According to Mark Delany:
> At 11:16 PM Thursday 4/1/99, Miquel van Smoorenburg wrote:
> >The modification time on the tmp/ directory indicates when a new
> >message was last delivered, since that always goes through tmp/.
> >The access time on the new/ directory (set by readdir()) indicates when
> >a mail program last checked the maildir mbox.
> >
> >However, since quite a few existing programs take the scanning approach,
> >they change the access-time on the new/ directory making the above described
> >approach invalid.
> 
> But mtime and atime are different right?

Yes, but mail-last-checked is indictated by the atime on the new/ directory,
not the mtime. Mtime is changed at mail delivery (move into new/) or when
mail is moved from new/ to cur/ . The atime is changed only when an application
does a readdir() aka a scan on the directory. That's what a MUA does.

> >Would it be possible to define the method I decribed above as "the"
> >method to check for new mail (for shells, status bars etc) and to also
> >define that programs that actually scan cur/ and new/ should use utime()
> >to reset the access time on those directories after the scan?
> 
> Probably better not to have scanners invoking additional I/O if they can 
> avoid it (and they may not have +w access).
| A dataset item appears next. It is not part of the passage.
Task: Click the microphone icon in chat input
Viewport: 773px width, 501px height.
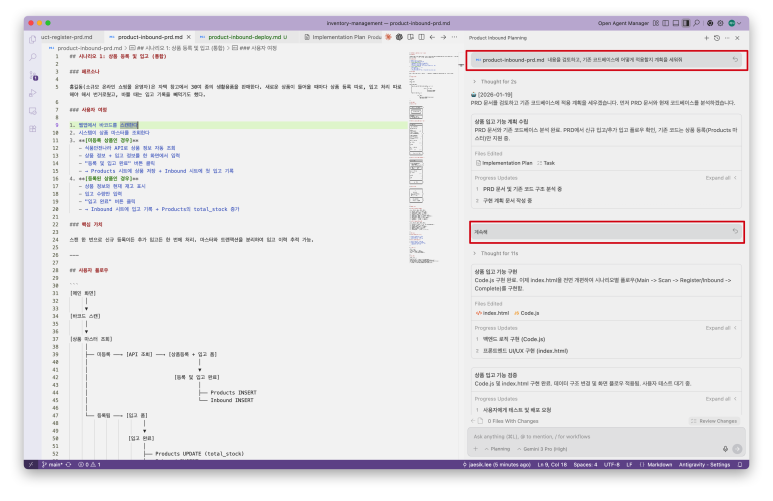Action: [724, 450]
Well aditional I/O .. if you're doing opendir() readdir() stat() stat() 
stat() stat() ....... closedir() anyway, one extra utime() won't hurt.

And a maildir is usually drwx------ anyway, so any program scanning
a maildir supposedly has write access anyway.

> Making it "the" method would be interesting. If you are using your own MDA, 
> then it's pretty hard to argue why you don't just touch a .new file or some 
> such.

Well it's not too hard to find out when new mail arrived - that's easy,
the mtime on tmp/ reveals that pretty well.

The thing is how do I find out if the mail has been checked / read!
I don't want to modify all possible MUAs. In fact, the MUAs already all
scan new/ for a fact. So taking the atime of new/ is the natural way.
I just want to make sure no additional programs ruin the atime of new/

> And of course for those people who need it with mail-local, a 
> | touch .new
> in a .qmail works just fine.

Yes but not for the MUA (Mail User Agent). I want to find out when mail
was last checked, not when it was last delivered.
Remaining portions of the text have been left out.